摘要： As an important cash crop, cotton is often affected by Soil-drought stress. Soil-drought is a common abiotic stress that seriously affects the growth and development of crops. Since soil moisture is not easy to control and prolonged treatment is required to cause water stress, polyethylene glycol (PEG) is often used to simulate drought stress and cause dehydration in plants. However, whether there is a difference in the effects of these two types of drought stresses on cotton remains unclear. In this study, cotton seedlings with the same water potential under two stresses were used as research materials, and the differences in molecular mechanisms of cotton resistance to the different drought stresses were explored through physiological and biochemical detection, chloroplast ultrastructure observations and transcriptomic sequencing. The results showed that both Soil-drought and PEG-drought can cause water stress effects on cotton seedlings, causing them to dehydrate and wilt.
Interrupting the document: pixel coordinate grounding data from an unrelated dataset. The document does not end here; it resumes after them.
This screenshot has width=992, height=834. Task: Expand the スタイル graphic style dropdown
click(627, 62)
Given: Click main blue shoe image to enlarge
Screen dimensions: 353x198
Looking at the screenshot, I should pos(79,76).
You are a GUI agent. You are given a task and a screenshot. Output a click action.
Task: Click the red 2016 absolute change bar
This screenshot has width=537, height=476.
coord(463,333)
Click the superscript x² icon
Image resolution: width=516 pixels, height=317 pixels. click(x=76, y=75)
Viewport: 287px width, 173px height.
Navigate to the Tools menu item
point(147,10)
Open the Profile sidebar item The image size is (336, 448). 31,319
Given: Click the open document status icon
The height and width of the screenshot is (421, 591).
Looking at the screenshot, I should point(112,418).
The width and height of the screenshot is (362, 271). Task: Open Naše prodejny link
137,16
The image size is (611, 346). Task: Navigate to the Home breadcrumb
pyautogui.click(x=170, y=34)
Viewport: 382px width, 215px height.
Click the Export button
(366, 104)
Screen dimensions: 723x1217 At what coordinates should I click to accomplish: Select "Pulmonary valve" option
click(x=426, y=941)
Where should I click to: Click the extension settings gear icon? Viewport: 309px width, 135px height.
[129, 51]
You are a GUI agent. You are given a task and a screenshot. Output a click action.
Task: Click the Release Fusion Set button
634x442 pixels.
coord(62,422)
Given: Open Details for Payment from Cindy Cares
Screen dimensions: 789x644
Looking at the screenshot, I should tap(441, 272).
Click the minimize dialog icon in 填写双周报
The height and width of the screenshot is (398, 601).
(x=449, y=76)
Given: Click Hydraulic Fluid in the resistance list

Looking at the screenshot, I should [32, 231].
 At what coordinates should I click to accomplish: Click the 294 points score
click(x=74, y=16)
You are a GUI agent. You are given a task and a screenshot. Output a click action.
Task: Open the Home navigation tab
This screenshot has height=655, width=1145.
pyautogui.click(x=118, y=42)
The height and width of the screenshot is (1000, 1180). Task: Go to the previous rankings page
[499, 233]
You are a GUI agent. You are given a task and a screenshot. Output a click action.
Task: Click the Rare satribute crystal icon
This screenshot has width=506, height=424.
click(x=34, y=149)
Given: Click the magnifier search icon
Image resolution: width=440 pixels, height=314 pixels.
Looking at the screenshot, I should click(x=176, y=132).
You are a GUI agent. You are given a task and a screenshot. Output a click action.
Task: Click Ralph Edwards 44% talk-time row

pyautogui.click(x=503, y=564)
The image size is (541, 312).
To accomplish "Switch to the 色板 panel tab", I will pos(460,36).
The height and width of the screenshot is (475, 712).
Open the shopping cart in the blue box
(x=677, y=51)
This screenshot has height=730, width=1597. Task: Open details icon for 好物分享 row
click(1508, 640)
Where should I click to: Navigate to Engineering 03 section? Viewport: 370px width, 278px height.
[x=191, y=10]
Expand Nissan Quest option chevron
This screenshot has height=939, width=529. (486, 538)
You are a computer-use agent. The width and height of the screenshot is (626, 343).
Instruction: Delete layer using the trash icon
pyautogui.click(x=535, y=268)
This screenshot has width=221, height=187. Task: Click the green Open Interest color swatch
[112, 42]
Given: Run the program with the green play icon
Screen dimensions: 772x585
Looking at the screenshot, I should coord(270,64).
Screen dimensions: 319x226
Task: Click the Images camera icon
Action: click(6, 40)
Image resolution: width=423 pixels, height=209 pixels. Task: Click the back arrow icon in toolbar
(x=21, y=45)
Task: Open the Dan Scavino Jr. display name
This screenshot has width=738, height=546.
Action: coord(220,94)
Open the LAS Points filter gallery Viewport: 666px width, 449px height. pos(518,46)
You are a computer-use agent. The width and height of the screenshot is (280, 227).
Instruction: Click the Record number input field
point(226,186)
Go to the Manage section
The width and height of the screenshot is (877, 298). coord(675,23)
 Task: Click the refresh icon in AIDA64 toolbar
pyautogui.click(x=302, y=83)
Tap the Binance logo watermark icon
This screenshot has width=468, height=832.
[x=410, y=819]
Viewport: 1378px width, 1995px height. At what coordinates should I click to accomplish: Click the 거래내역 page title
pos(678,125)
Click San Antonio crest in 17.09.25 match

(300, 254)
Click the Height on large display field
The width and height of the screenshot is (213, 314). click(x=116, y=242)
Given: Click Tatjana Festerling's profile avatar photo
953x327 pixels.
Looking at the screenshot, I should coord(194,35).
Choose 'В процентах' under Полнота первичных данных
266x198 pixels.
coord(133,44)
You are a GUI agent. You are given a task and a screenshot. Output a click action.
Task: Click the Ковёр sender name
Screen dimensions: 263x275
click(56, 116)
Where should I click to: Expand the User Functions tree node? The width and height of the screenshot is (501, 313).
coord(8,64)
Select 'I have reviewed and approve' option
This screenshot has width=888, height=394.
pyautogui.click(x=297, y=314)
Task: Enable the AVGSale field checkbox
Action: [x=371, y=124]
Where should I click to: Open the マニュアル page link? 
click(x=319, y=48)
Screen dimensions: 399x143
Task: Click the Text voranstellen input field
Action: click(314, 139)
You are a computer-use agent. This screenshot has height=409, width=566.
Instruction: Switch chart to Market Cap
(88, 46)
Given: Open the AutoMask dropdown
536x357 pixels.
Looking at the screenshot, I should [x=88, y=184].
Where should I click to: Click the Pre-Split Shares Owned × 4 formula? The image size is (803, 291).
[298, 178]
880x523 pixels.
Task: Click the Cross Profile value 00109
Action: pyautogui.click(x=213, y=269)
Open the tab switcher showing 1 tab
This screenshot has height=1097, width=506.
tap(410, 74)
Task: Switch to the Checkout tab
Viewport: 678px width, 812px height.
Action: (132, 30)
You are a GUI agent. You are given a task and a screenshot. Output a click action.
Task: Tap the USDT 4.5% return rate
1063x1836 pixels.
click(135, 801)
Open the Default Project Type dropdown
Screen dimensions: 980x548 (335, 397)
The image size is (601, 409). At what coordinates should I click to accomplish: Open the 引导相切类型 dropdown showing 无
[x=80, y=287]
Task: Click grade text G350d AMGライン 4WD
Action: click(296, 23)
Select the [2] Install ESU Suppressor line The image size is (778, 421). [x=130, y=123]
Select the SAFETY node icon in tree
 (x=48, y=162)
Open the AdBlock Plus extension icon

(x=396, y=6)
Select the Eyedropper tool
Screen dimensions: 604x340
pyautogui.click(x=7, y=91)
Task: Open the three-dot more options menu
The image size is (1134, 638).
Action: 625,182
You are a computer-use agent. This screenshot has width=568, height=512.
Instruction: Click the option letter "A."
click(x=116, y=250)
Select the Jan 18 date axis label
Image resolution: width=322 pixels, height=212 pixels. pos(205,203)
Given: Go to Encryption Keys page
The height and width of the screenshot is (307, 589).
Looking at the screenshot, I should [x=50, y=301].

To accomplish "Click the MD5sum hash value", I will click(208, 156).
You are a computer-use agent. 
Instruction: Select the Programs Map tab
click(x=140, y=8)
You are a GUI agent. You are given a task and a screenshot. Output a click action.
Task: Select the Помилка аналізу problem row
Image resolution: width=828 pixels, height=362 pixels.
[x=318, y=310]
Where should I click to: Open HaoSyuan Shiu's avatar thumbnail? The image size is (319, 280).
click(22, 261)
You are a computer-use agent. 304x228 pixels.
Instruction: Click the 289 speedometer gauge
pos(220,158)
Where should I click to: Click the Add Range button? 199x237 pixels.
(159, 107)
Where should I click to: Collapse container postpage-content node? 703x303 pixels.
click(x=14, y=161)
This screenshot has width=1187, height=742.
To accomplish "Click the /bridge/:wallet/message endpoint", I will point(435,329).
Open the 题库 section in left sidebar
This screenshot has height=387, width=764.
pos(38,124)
The contents of soluble protein (SP), Proline (Pro), and malondialdehyde (MDA) and the activity of superoxide dismutase (SOD) showed similar changes under the two stresses. However, by observing the chloroplast ultrastructure, we found that starch accumulated in chloroplasts under Soil-drought, but was not obvious under PEG-drought. Stress-induced differentially expressed genes (DEGs) under both types of drought showed similar changes in Gene Ontology (GO) functional enrichment and Kyoto Encyclopedia of Genes and Genomes (KEGG) enrichment, but Soil-drought induced more DEGs. The differential expression of sugar-related (sugar synthesis, sugar metabolism, sugar transport, etc.) genes in cotton seedlings under Soil-drought stress was higher than that under PEG-drought. In the case of consistent dehydration, there are clear differences in the sugar-pathway when cotton experiences Soil-drought and PEG-drought. PEG drought can simulate Soil drought in terms of the physiological effects of dehydration on cotton, but it is not applicable in terms of the effects of drought stress on the sugar pathway. This study enables us to better understand the response of cotton to different drought stress and provides a certain research basis for exploring cotton resistance to drought stress.